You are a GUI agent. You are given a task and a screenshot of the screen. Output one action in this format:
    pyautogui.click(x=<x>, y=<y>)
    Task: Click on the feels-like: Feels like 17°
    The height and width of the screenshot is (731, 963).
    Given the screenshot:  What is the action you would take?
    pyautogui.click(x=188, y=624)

| Task description |
Copy the rows above without changing anything.

| Answer section |
You are a GUI agent. You are given a task and a screenshot of the screen. Output one action in this format:
    pyautogui.click(x=<x>, y=<y>)
    Task: Click on the feels-like: Feels like 17°
    The height and width of the screenshot is (731, 963).
    Given the screenshot:  What is the action you would take?
    pyautogui.click(x=188, y=624)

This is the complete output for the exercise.